» What you have to do
Output exactly the lines from the one containing "You are a GUI" through the final line of the entries below, both included, and skip the pictures.

» Data

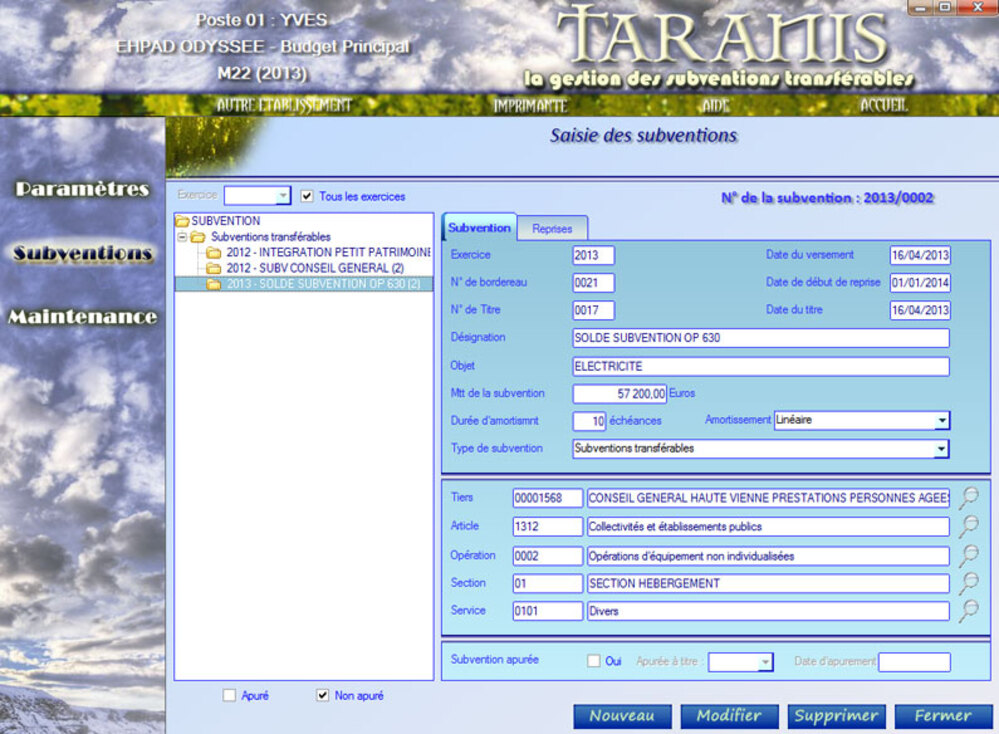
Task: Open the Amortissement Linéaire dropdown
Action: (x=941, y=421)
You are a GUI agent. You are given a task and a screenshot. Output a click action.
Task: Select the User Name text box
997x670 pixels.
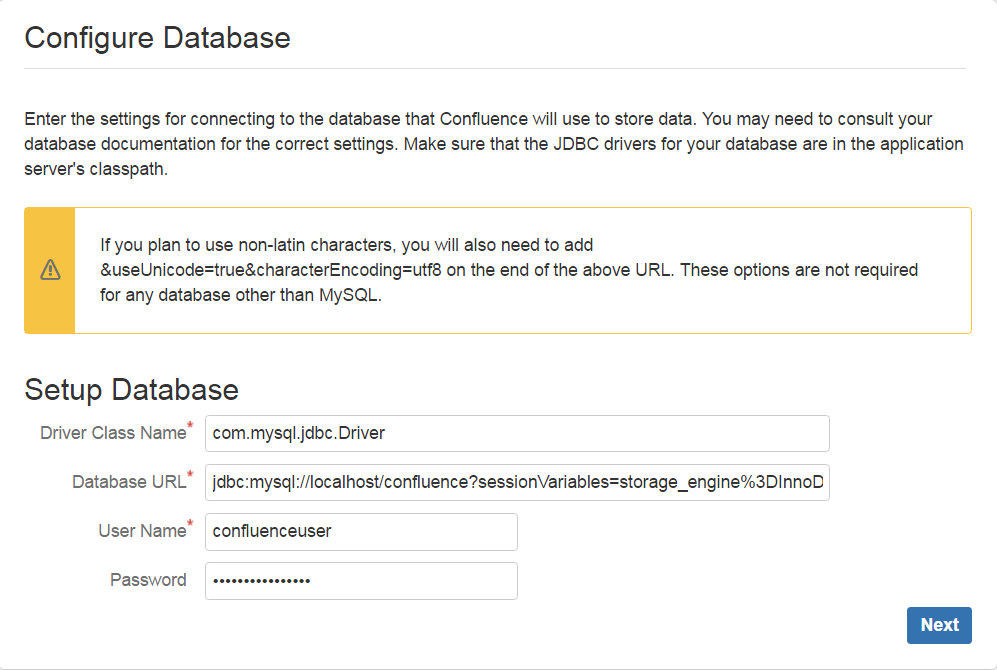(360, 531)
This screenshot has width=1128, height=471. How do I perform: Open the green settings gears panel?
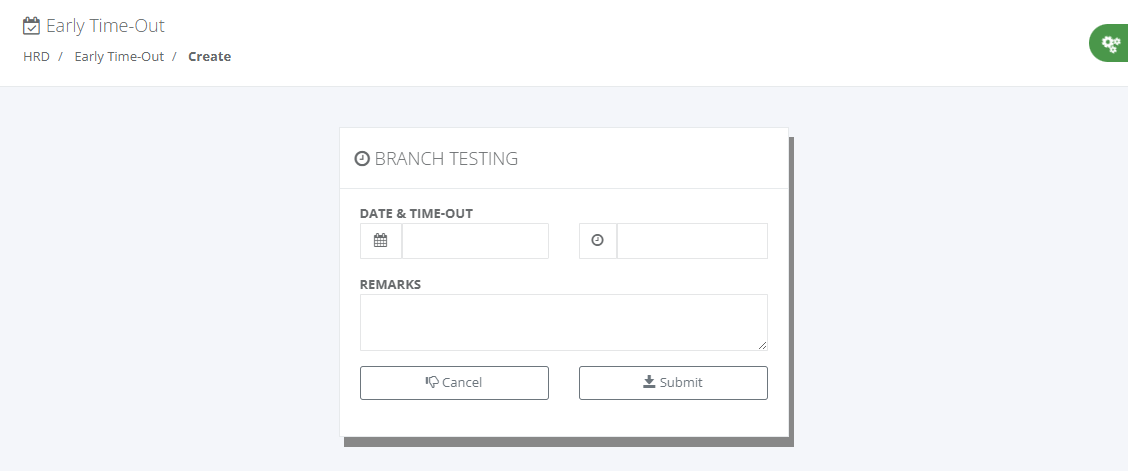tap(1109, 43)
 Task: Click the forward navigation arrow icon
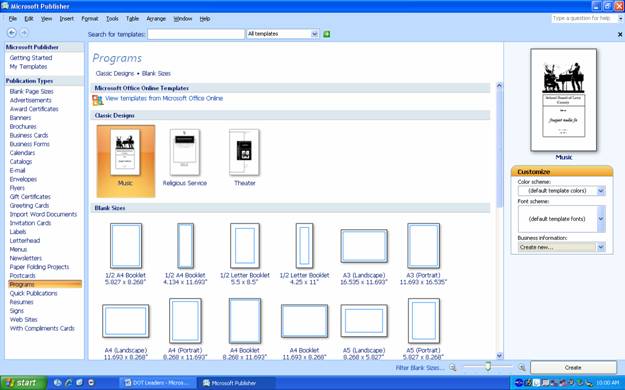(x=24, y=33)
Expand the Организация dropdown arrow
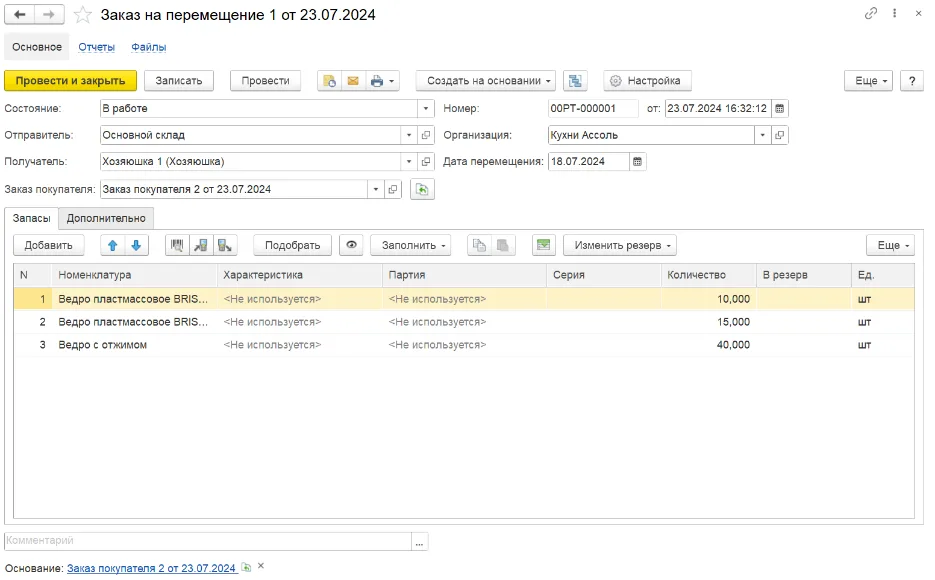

» Solution to the exercise
You are a GUI agent. You are given a task and a screenshot. Output a click action.
Task: Select the User Name text box
997x670 pixels.
(360, 531)
This screenshot has width=1128, height=471. How do I perform: Open the green settings gears panel?
tap(1109, 43)
 Task: Click the forward navigation arrow icon
(x=24, y=33)
Expand the Организация dropdown arrow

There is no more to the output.